Eventually, upon his release seven years and nine days later, he was not a broken man, but someone with a strong sense of his own power.
He went on to become an inspiring author and public speaker, and a shining example of the power of attitude.
Stories abound of ordinary people like Lt Coffee who have faced extraordinary setbacks.
Some lost limbs, faced debilitating illnesses like paralysis, others were imprisoned for years in despicable conditions or abused in childhood, or experienced catastrophic business failure.
The common factor was that they came out from their darkest days stronger and wiser.
Triumph against the odds
What makes these people triumph despite impossible odds?

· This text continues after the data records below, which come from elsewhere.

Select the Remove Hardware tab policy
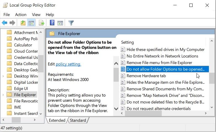Viewport: 216px width, 132px height. 146,76
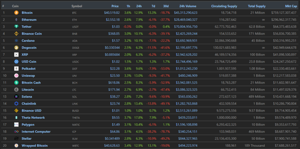Click the Bitcoin coin logo icon

[16, 13]
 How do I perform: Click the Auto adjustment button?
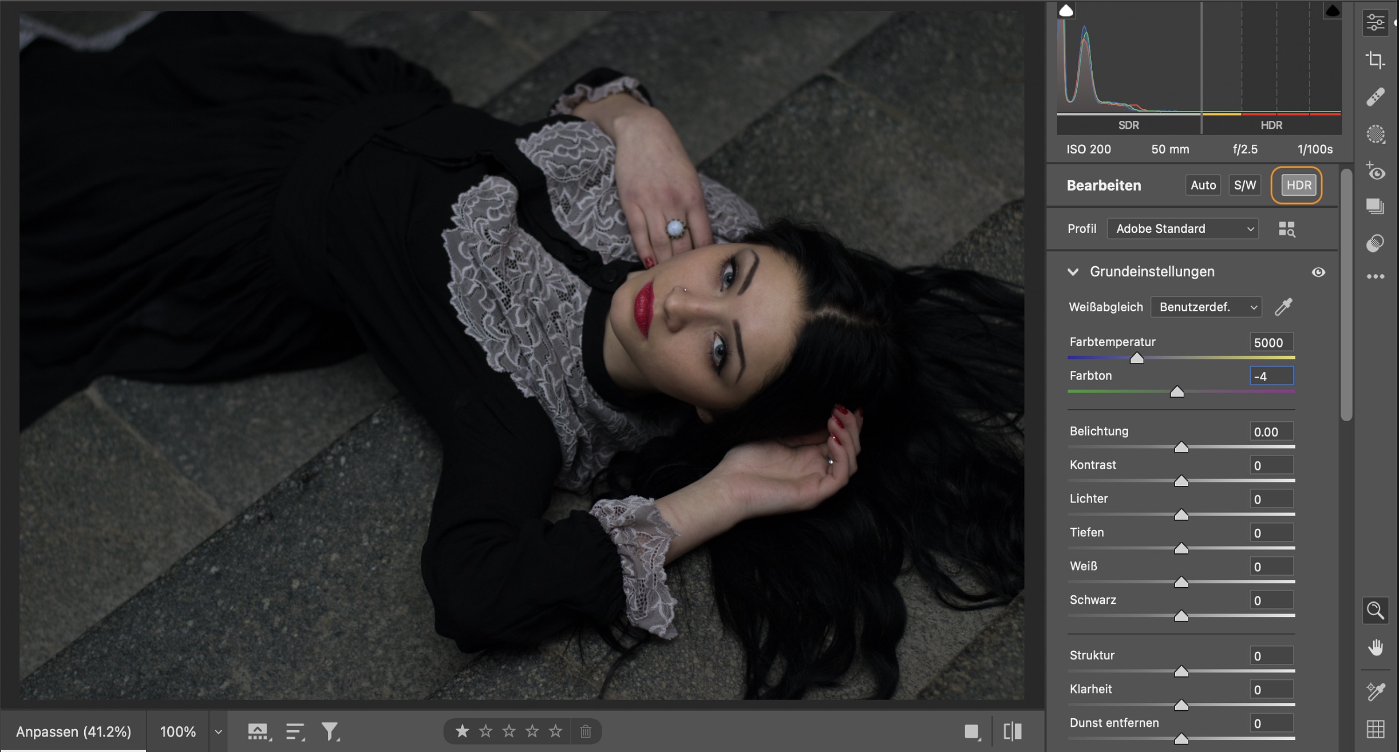(1203, 185)
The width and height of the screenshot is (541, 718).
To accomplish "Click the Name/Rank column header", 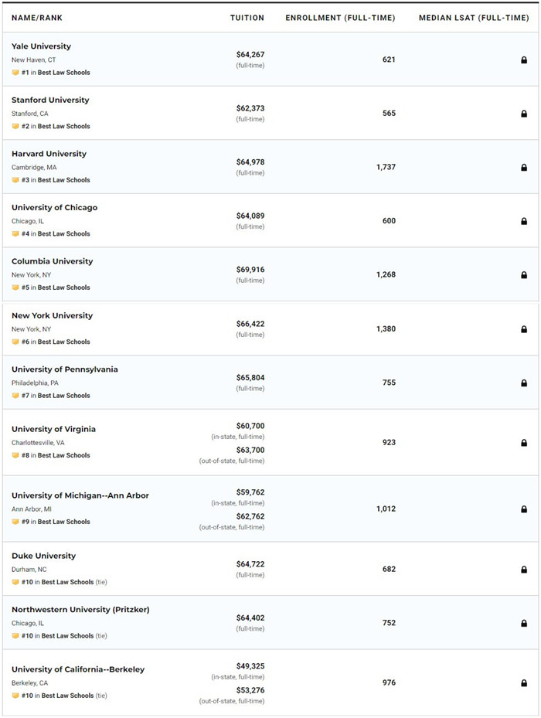I will (36, 18).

Basically, life leaves no choice to them, but to realise that the only thing they have control over is their own mental response to a bad situation — their attitude.
Dr Viktor Frankl, an Austrian psychiatrist and Holocaust survivor, captured this phenomenon precisely when he said: “Everything can be taken from a man but one thing: the last of human freedoms — to choose one’s attitude in any given set of circumstances.”
But the rest of us, who have not faced such extreme adversities, don’t realise the hidden power of attitudes in shaping our circumstances.
Unknowingly, we end up owning attitudes that don’t support us in the best possible ways.
The word “unknowingly” is important because most people are not aware of their dominant attitude, let alone understand its impact on their lives.
What’s an attitude?
Interestingly, you may not consciously think about your attitude, but you can often sense it in others by observing their behaviour.
When you come across two nurses in a hospital — one extremely concerned and caring, and the other totally business-like and stern — you know, despite having the same qualification, that the caring nurse has “something special” about her.
Similarly, you can sense the presence or absence of this “something special” in cabin crew, counter staff in banks, bosses, subordinates, students and teachers.
But what is an attitude?
It is what we think and feel about situations, people, ideas, objects — basically anything that concerns us.
And an attitude is usually binary: positive or negative, favourable or unfavourable, good or bad.
Holding a particular attitude is like having a hidden labelling machine inside us that keeps generating labels (positive or negative) to be pasted on whatever we come across.
We have an attitude towards colleagues, work, bosses, learning, books, the environment, traffic, hygiene, maids, construction workers, teachers, vegetarian food, excellence, charity, quality standards — just about everything.
Most important, whether we like it or not, our attitude shows up in our behaviour or actions, which in turn affect the circumstances of our life.